Traditionally the Liberal Party has been committed to free trade but by the 1980s it was drifting toward the view that government might, under some circumstances, be justified in intervening in economic growth. It also supported the Conservative Party in Europe in 1993 by endorsing the Conservative government and the Maastricht Treaty in 1993. The Party supported the Labour Party under Prime Minister Tony Blair, following the general election of 1997, and particularly supported the Labour government’s moves toward devolution for both Scotland and Wales, the Celtic areas that the Liberal Democrats and the old Liberal Party had traditionally considered to be their strongholds. However, its distinctive demand for proportional representation in elections marks it off from the Conservative and Labour parties, who prefer to maintain the existing winner-takes-all strategy of British parliamentary politics. Although Blair set up a commission on changes in the voting system under Lord Roy Jenkins of Hillhead, LDP leader in the House of Lords, to examine alternative political systems and to make recommendations, the Labour government has shown scant interest in any system that would undermine its massive parliamentary majorities secured under the winner-takes-all system. Nevertheless, the Liberal Democrats had an indication of what might be elected when the European elections of June 1999 were conducted on a basis of proportional representation. Under the winner-takes-all system used in 1994 they secured only two members of the European Parliament (MEPs) with 17 percent of the vote. In 1999 they secured ten MEPs with only 13 percent of the vote.
Although it attracts support from across the social divide, the Liberal Democrat Party tends to attract middle-class and professional people committed to the ongoing protection of individual rights but who are prepared to accept that the state has an important social role to fulfill. It is now no longer the party of big business as it was in the nineteenth century but more that of the small shopkeeper and the small businessperson. It also represents the interests of some of the old right-wing Labour voters who left the Labour Party in 1981 to form the SDP, and which finally flowed into the Liberal Democrats.

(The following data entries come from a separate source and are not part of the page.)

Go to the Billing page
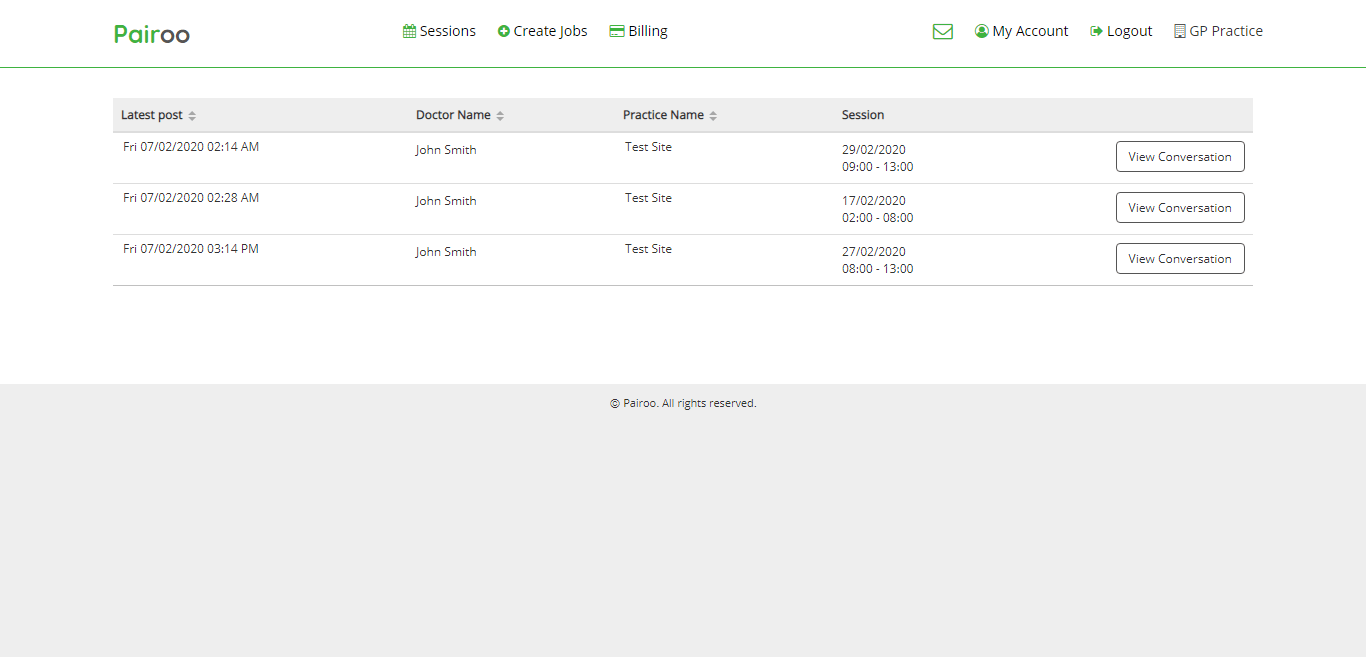 click(x=647, y=31)
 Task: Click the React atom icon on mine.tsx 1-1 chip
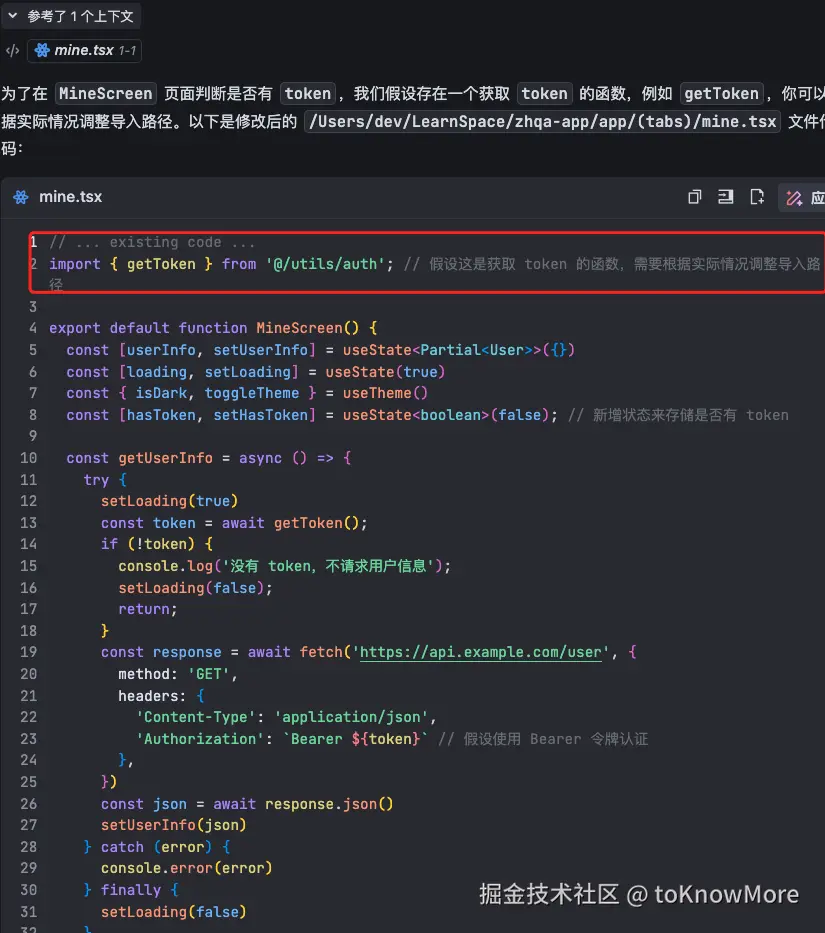43,50
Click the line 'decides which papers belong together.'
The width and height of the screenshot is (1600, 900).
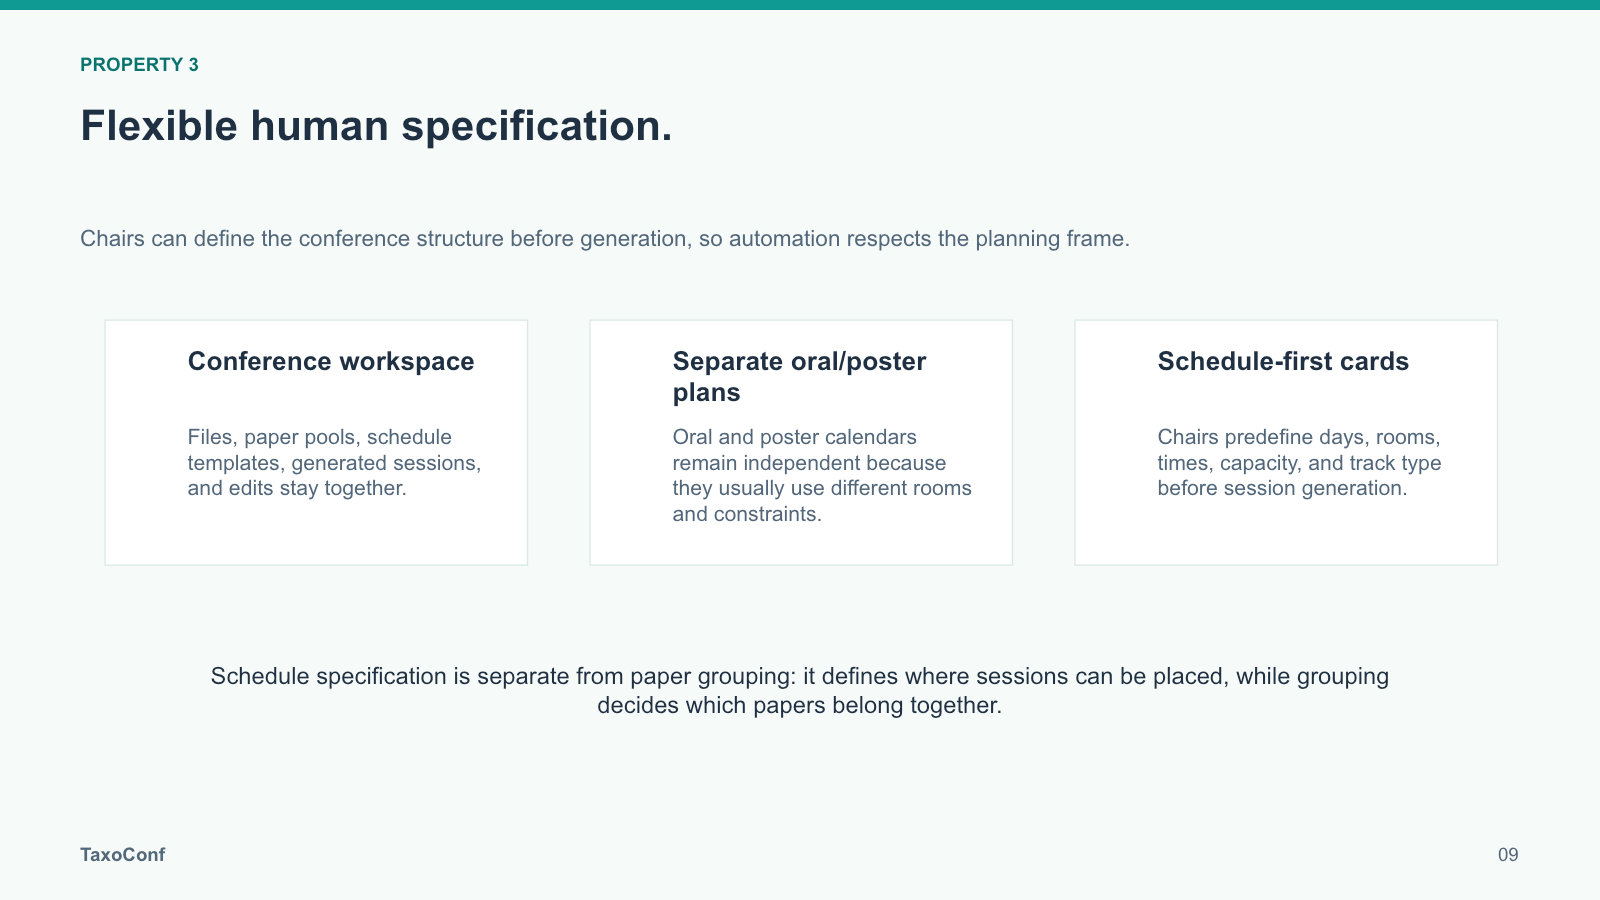click(800, 705)
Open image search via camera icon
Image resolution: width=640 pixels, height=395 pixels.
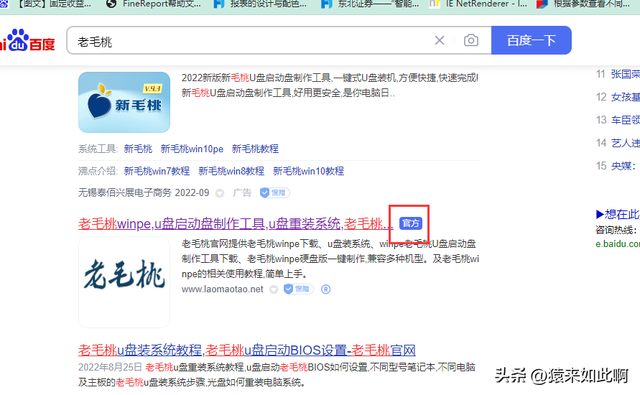(x=471, y=40)

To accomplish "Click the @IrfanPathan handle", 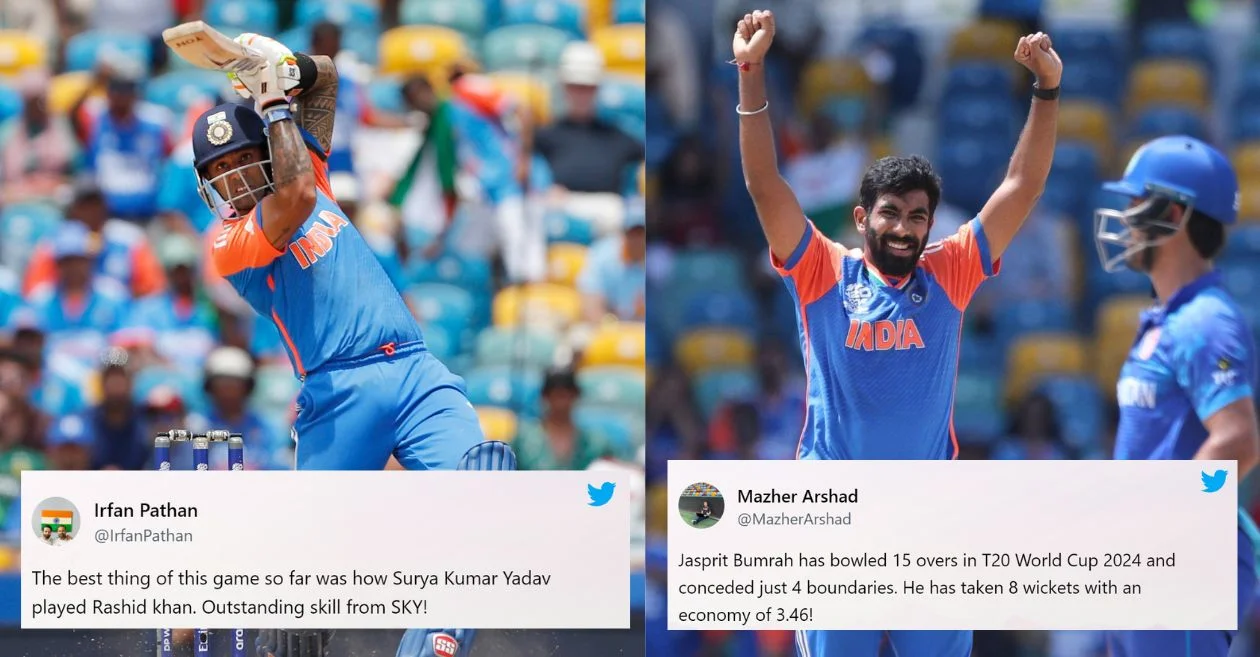I will pyautogui.click(x=143, y=536).
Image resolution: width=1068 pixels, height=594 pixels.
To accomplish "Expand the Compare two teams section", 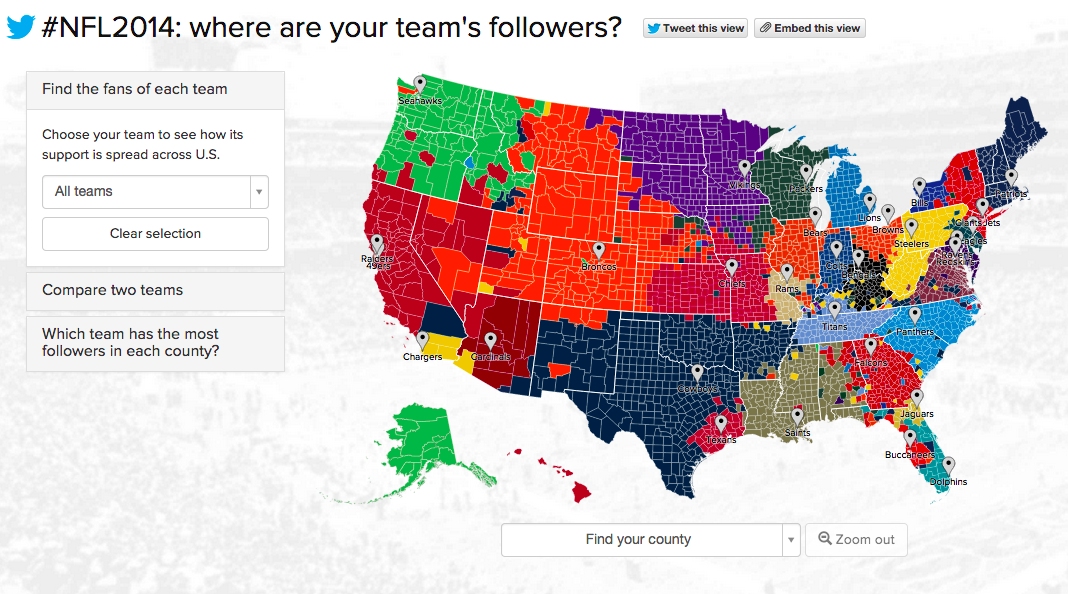I will (x=155, y=291).
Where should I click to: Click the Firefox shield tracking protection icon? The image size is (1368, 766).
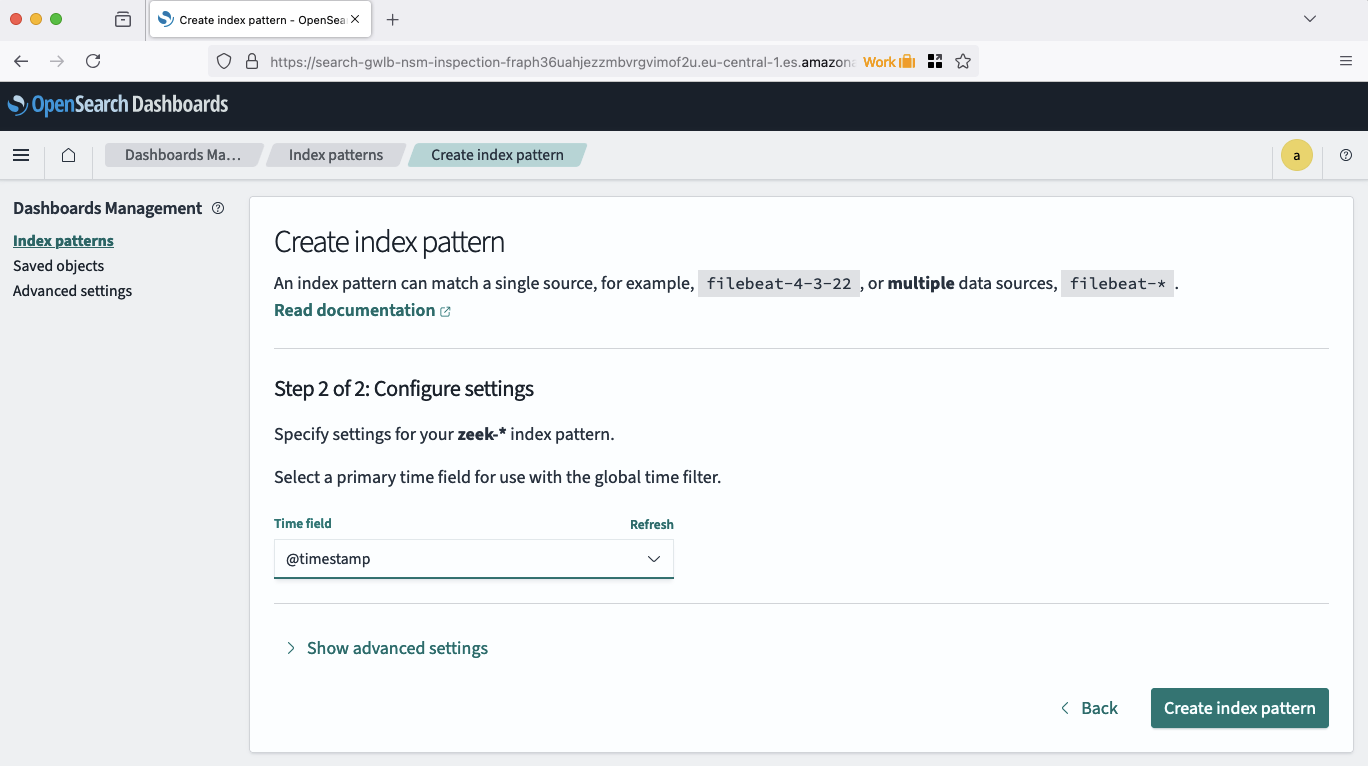point(224,61)
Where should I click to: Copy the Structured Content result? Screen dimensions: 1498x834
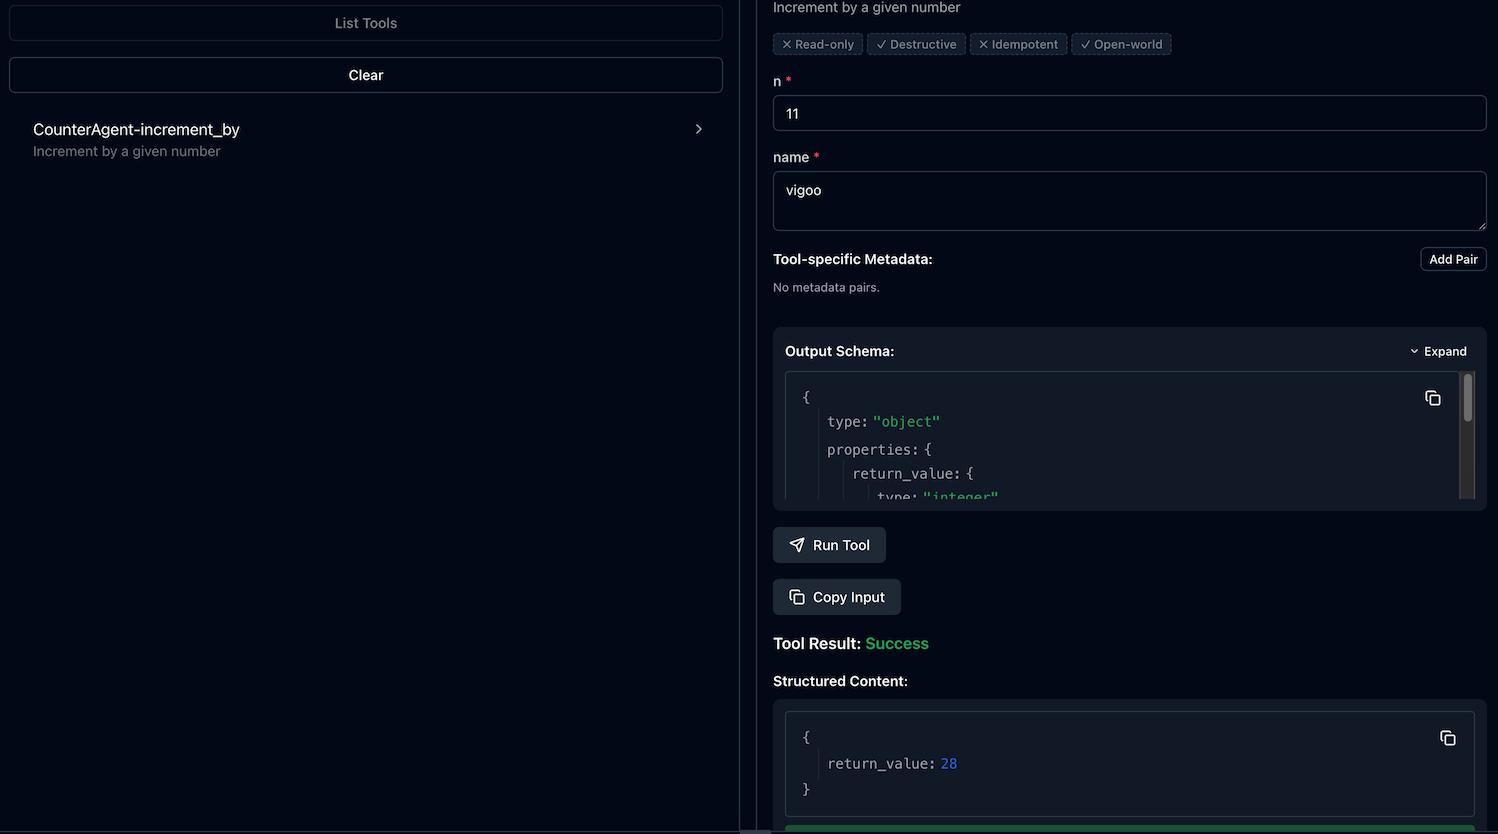(x=1447, y=738)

Despite its growth, the Liberal Democratic Party of today is a far less successful party than the old Liberal Party that emerged in the mid-nineteenth century, even though its policies are still largely in tune with the old Liberal Party. The Liberal Party is considered to have emerged at a meeting at Willis’s Rooms in 1859 when the Whigs, Peelite Tories who opposed protectionism, and radicals met to serve under Lord Palmerston. The group was subsequently led by Lord John Russell and W. E. Gladstone, who firmly established Gladstonian Liberalism in his 1868–1874 and 1880–1885 ministries and drew considerable support from the nonconformist religions at this time. From the start the Liberal Party was committed to free trade, religious toleration, efficiency, and an international policy of promoting peace. Although the Nonconformist association has long gone, most of the other policies are reflected in the modern Liberal Democrats. The Liberal Party operated throughout the country in Liberal clubs organized into constituencies through local bodies that denoted their number: the Liberal Two Hundred or the Liberal Four Hundred. These groups were brought together and given a sense of unity by the formation of the National Liberal Federation in 1877.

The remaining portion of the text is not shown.